It's understandable that there's a good vibe around Illinois basketball. Its NCAA win over Colorado equalled the school's Big Dance win total for the previous six years, a big reason John Groce replaced Bruce Weber.
But now the work begins to improve on this year, when Illinois' roller-coaster 23-13 season ended with a tough loss to Miami in Austin, Tex.
``We're excited,'' Groce said Tuesday. ``The momentum and buzz around our program is not something I take for granted. The players and staff deserve a lot of credit. We still have a long way to go, but I love the direction we're headed. We're just going to keep grinding. As I say to the players, keep swinging that hammer every day, keep getting better every day. Because that's what we can control.''
For Groce and his staff, that means keeping an unblinking eye out for possible roster additions. Only four players who saw significant minutes return, starters Tracy Abrams and Nnanna Egwu, plus Joseph Bertrand and Myke Henry. Those four, plus Drake transfer Rayvonte Rice, are the projected starters. Five promising freshmen all will be given opportunities to earn roles, Groce said.
With three Weber-recruited players transferring out, Groce has three scholarships, and he sounds like he's pretty much decided to use at least one of those very soon.
``What are the chances I'll use at least one? Very strong,'' Groce said, adding that he's uncertain which direction he'll go.
It could be a fifth-year grad student who can play right away, as Sam McLaurin did this season, a traditional high-school recruit or anything in between.

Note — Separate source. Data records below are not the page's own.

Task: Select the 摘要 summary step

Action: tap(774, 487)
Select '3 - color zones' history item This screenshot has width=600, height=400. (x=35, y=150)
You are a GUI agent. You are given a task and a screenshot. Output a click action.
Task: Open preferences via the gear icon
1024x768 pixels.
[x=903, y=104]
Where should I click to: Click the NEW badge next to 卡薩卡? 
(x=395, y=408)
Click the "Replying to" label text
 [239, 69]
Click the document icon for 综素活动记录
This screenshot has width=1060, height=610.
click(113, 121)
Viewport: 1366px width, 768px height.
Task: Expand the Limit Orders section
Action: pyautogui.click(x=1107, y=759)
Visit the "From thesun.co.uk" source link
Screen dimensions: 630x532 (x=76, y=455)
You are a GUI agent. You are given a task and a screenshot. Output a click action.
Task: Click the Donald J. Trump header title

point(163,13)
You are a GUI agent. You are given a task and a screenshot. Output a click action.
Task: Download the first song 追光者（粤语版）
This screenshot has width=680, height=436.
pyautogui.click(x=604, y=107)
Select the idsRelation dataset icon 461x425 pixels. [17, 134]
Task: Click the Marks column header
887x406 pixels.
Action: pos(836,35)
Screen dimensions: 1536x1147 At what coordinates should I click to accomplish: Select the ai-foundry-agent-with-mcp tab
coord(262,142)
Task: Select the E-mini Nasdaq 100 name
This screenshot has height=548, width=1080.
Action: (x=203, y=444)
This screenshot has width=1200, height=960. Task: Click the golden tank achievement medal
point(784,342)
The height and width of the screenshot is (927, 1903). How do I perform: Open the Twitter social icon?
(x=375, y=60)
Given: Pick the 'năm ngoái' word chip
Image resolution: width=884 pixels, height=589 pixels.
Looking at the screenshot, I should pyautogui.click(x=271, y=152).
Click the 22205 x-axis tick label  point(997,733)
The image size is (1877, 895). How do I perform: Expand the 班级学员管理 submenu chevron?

``All options [are open], to be honest,'' Groce said. ``Every possible scenario you can imagine. Right now it's more about us trying to find the right fit for our program.''
One player on the radar is 6-3 guard Aaron Cosby, who's transferring from Seton Hall and reportedly has narrowed his choices to Illinois or Missouri. A Louisville, Ky., native, Cosby is an excellent shooter whom Groce tried to sign when Groce was at Ohio. Cosby would need to sit out a year, and would have two years of eligibility after that.
Rice, a home-grown 6-4 guard from Champaign Centennial, has made the most of his transfer season in the weight room and classroom as well as on the practice court, Groce said.
``He can play a big role,'' the coach said, ``because he has the ability to affect game in so many areas. He rebound, he can defend, he's a great athlete, he's physically strong, he can score. He's very versatile. On a given night, if his shot's not going, he can get you on the glass, and be a dominant defender out there. We expect a lot out of him. He expects a lot out of himself. He has a very bright future.''
Illinois' top-25 recruiting class also will have a big impact, one way or another, on the team next year. The group includes Malcolm Hill, a 6-5 wing from Belleville; two guards from Simeon, Kendrick Nunn and Jaylon Tate; athletic 6-9 forward Austin Colbert, from New Jersey, and 6-10, 240-pound true center Maverick Morgan, from Ohio.
``Right now they're all in play,'' Groce said. ``They have to go out and earn it. But we'll let those guys battle for [playing opportunities].''
Groce also has lost a staffer. Brandon Miller, who was a special assistant to Groce, is returning to Butler, his alma mater, as an assistant coach.